U.S. launches Apollo-style mission to harness Artificial Intelligence and big data for scientific discovery

President Donald Trump signed an executive order launching the Genesis Mission to accelerate scientific discovery by combining Artificial Intelligence with large federal datasets, with the Department of Energy given near-term deadlines to identify priorities and marshal computing and data resources.

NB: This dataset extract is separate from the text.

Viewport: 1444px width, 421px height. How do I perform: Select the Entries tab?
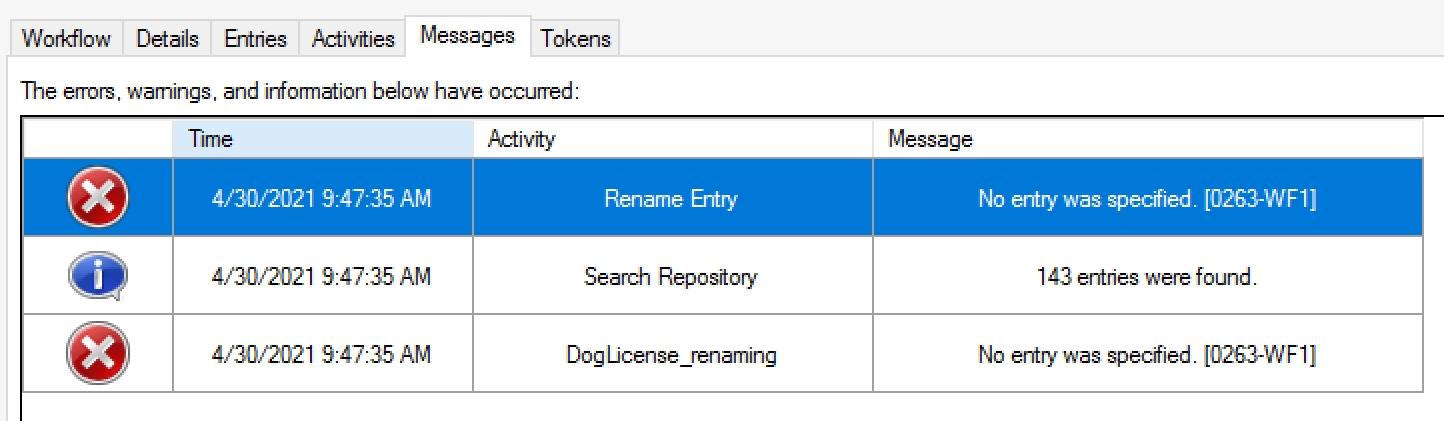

On Monday President Donald Trump signed an executive order that launches a federal effort dubbed the “Genesis Mission” to accelerate science using Artificial Intelligence. The order explicitly frames the race for global technological dominance as “comparable in urgency and ambition to the Manhattan Project.” It does not set a defined budget for Genesis and arrives at a moment when federal agencies have seen “massive cuts to research grants and funding.” The order highlights national security, scientific discovery and energy innovation as top priorities and names federal scientific datasets managed by NASA, the National Institutes of Health and other agencies as central resources. Together these repositories amount to “many billions of measurements, images and computer simulations” spanning the deep ocean, outer space and the human genome.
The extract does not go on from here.